- Excerpted text:
* * * * * * * * *

What is so secret about the word, "Capacity”? As I read and talk with people I realize the word, "capacity" is typically missing from the DNS discussion. "Capacity" and "Security" are the two cornerstones to maximizing DNS resilience; both of which are typically missing from the DNS discussion.

Have you seen a single DNS node easily process over 863,000 queries per second? Have you seen a network routinely handle over 50Gbits/second in outbound traffic alone without breaking a sweat?

What is DNS? We all know that the Domain Name System serves as the proverbial address book for the Internet. While most humans find it difficult to remember IP addresses, we need some way to convert our human-brain oriented way of remembering Internet destinations to a destination's respective numerical IP address; hence the DNS.

What I tend to hear touted about DNS are:

"Global"
"Anycast"
"Node numbers and location"
"Bandwidth"
"Resolution speed"
"IPv6"

What I don't hear in the overall discussion is that of "Security" and "Capacity". While I will cover "Security" (meaning more than DNSSEC) in a future post, this post will focus on "Capacity".

As we know DDoS (Distributed Denial of Service) attacks occur daily. As mentioned in an earlier blog post, A Forrester survey indicated organizations experienced more than 350,000 DDoS attacks in 2009. Another study, from Arbor Networks, yielded a statistic of approximately 3% of the Internet's traffic is tied to DDoS, or roughly 1,300 attacks each day.

Because of such attacks we have learned where other DNS providers of differing platforms have failed due to not having the capacity to handle the traffic load. Such examples include UltraDNS hit twice in 2009 with regional outages. DNS Made Easy was targeted with a 1.5 hour outage in 2010. Register.com suffered a 3 day attack in 2009 and a more recent attack a couple of days ago.

What do I mean by "capacity"? "Capacity" in this conversation deals with the capacity of the actual DNS platform to handle very large volumes of traffic. I am not talking about the DNS server on which DNS code operates, "DNS platform" refers to the code and its efficiencies in handling DNS. While some consider bandwidth and hardware as the major part of the "capacity" equation, we should be examining the "capacity" of respective DNS platforms as being one of the two cornerstones for truly maximizing DNS resilience. ("Security" being the other cornerstone.) When looking at the overall picture it is easy to see where a slow or inefficient DNS platform can be slow in handling large volumes of DNS lookups or queries. As such throwing bandwidth or servers at the issue does not solve the problem of inefficient DNS platforms. May networks be busy? Yes, but should they be backlogged by the respective DNS platform? No.

* * * * * * * * *

- Given entries:
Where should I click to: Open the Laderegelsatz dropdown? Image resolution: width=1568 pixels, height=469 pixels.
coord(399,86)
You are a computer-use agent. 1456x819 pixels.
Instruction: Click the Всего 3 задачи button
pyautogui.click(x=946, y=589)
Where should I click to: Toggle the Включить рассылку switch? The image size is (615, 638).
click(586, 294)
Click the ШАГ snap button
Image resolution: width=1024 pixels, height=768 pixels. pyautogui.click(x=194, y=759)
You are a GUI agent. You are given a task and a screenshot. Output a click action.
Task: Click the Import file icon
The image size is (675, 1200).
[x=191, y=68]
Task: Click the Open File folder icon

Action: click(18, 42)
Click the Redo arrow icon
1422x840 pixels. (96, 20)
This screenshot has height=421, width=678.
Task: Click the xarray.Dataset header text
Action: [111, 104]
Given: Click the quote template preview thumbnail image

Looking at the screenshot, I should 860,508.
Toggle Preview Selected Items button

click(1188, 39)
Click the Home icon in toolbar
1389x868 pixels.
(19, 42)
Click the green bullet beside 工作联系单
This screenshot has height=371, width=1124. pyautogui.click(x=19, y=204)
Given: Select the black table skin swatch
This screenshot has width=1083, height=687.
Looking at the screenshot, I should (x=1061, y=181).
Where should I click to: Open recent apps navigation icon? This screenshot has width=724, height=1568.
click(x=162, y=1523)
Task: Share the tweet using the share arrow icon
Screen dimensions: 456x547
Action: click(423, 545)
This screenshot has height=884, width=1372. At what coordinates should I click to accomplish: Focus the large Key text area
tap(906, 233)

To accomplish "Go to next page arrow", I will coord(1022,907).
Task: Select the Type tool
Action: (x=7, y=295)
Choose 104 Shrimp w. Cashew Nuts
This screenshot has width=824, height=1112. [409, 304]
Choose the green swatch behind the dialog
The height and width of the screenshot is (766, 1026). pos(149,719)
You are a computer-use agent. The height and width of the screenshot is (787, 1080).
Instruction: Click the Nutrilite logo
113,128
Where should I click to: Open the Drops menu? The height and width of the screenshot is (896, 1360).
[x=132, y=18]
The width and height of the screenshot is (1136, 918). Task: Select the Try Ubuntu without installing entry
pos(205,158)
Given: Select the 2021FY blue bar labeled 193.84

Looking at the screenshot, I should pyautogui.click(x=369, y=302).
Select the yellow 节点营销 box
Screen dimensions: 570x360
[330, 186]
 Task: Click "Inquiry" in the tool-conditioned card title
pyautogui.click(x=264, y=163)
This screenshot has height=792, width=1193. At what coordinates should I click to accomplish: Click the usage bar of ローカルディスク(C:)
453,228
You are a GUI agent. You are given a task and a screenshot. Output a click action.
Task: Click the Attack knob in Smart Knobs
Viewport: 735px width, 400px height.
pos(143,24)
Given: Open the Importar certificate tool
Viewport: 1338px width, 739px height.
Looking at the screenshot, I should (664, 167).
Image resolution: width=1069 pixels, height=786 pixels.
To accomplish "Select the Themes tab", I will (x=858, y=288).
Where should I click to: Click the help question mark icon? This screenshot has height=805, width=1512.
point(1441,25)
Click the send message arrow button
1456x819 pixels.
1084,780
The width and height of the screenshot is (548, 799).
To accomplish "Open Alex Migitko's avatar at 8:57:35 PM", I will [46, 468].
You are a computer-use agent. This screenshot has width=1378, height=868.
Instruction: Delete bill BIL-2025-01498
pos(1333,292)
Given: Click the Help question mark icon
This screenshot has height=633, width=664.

* * * * * * * * *

- Work to do:
(A) Rewrite the paragraph of the DNS capacity text that begins "Because of such attacks" as a short bulleted list, keeping its main facts.
(B) Print the DNS capacity text word for word from "What is so secret" to "hence the DNS.".
(C) Write what comes next in the DNS capacity text, starting after its final sentence.
The records are not needed for anything here.

- The answers:
(A)
- DDoS attacks have shown where DNS providers on differing platforms failed because they lacked the capacity to handle the traffic load.
- UltraDNS was hit twice in 2009 with regional outages.
- DNS Made Easy was targeted with a 1.5 hour outage in 2010.
- Register.com suffered a 3 day attack in 2009 and another attack a couple of days ago.

(B)
What is so secret about the word, "Capacity”? As I read and talk with people I realize the word, "capacity" is typically missing from the DNS discussion. "Capacity" and "Security" are the two cornerstones to maximizing DNS resilience; both of which are typically missing from the DNS discussion.

Have you seen a single DNS node easily process over 863,000 queries per second? Have you seen a network routinely handle over 50Gbits/second in outbound traffic alone without breaking a sweat?

What is DNS? We all know that the Domain Name System serves as the proverbial address book for the Internet. While most humans find it difficult to remember IP addresses, we need some way to convert our human-brain oriented way of remembering Internet destinations to a destination's respective numerical IP address; hence the DNS.

(C)
A good example of "capacity" occurred in August of 2010 where CommunityDNS' Hong Kong node experienced a heavy spike in traffic. The spike lasted for just under 2 hours. During that time frame CommunityDNS noticed the Hong Kong node comfortably processed over 863,000 queries per second. What that means is while the system was processing such large volumes of traffic, the platform itself still had plenty of idle time; ready to handle more; ensuring every legitimate query continued to be handled. There was no way of determining if CommunityDNS was the target of a DDoS attack but the fact remains that the platform itself was designed to handle the capacity of exceedingly large volumes of traffic. This also supports the fact that during an average, non-busy period of time, the CommunityDNS network handles 20Gbits per second of traffic inbound while also handling 50Gbits per second of traffic outbound. DNS platforms have faltered over lesser amounts of traffic. Again, the ability to comfortably handle such levels is based on the respective DNS platform's design. When starting to view the importance of capacity, resolution speed becomes irrelevant as the platform will always be far faster than what a bandwidth provider can deliver.

So yes, when looking at the various factors used in maximizing resilience of the DNS, "capacity" is one of the major cornerstones to a healthy and vibrant Internet.

Why is this important? Why should we always strive to set the bar high? For people the Internet means:

• Their business
• Their nation's online perception
• Their national, regional and global online economies

So when looking at DNS providers or platforms, be sure to examine the respective platform's "capacity". It's time for "capacity" to come out of hiding and be part of the standard conversation.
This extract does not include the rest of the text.